Dans la région voisine, Carole Delga est sur la même longueur d'onde. Elle se dit prête à participer à une expérimentation si le gouvernement s'engageait dans cette voie. Pour la présidente de la nouvelle région, cette taxe sur le transit international serait perçue à l'entrée ou à la sortie du territoire national et ferait "l'objet d'un reversement aux régions concernées en fonction des trafics observés sur le territoire de chacune d'elles".

Alain Rousset est lui aussi favorable à "l'expérimentation d'une écotaxe régionale pour les transports de transit". Pour le président de l'une des plus grandes régions de France en superficie, il faut "éviter de taxer les activités agricoles ou les transports internes".

Articuler les modes
 
En ce qui concerne la mise en œuvre des nouvelles compétences dont elles héritent avec les transports interurbain et scolaire, les vainqueurs des élections sont moins précis sur leurs intentions, notamment tarifaires. Tous se retrouvent toutefois sur la nécessité d'articuler ces différents modes de transport entre eux et de rechercher des complémentarités.
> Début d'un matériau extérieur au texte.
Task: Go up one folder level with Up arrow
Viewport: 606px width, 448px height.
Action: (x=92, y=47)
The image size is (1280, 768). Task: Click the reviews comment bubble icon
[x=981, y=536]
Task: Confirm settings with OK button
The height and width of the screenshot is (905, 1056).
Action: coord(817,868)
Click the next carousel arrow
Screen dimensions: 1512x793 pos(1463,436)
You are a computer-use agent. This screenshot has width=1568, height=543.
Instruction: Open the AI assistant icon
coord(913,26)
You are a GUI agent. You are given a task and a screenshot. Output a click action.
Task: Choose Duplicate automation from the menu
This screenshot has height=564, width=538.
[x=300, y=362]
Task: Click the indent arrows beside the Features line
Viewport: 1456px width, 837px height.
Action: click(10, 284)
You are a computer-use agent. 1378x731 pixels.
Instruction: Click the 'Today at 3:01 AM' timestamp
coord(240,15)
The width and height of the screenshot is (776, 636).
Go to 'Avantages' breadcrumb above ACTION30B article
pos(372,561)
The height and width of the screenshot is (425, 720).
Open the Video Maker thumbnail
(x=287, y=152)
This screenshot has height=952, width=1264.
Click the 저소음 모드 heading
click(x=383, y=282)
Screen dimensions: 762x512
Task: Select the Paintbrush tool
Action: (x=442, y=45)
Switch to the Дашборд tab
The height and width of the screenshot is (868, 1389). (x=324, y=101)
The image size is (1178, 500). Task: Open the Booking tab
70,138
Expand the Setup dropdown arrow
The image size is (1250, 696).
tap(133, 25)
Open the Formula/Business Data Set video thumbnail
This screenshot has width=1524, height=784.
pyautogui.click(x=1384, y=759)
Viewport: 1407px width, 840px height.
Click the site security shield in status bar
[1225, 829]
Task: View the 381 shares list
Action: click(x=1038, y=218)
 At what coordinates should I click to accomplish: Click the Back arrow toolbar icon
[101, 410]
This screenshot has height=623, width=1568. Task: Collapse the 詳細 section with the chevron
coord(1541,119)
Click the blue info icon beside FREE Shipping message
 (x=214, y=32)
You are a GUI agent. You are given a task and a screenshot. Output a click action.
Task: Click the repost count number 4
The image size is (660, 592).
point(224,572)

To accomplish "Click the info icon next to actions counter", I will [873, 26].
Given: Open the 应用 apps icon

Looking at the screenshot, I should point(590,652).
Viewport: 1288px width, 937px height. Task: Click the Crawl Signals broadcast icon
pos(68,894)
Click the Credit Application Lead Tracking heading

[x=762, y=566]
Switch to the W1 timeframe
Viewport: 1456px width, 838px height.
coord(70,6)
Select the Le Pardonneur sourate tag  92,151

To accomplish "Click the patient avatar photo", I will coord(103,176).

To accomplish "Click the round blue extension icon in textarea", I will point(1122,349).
A terme, tous souhaitent la mise en place d'une carte unique de transport au niveau régional et entendent s'appuyer sur les départements pour le transport scolaire. Ils attendent également des précisions concernant les règles du jeu qui vont être établies à propos des gares routières, lequelles vont se développer avec les nouvelles lignes d'autocar. 

Restera ensuite à trouver un nom à ces nouvelles régions. Mais ça, c'est une autre histoire.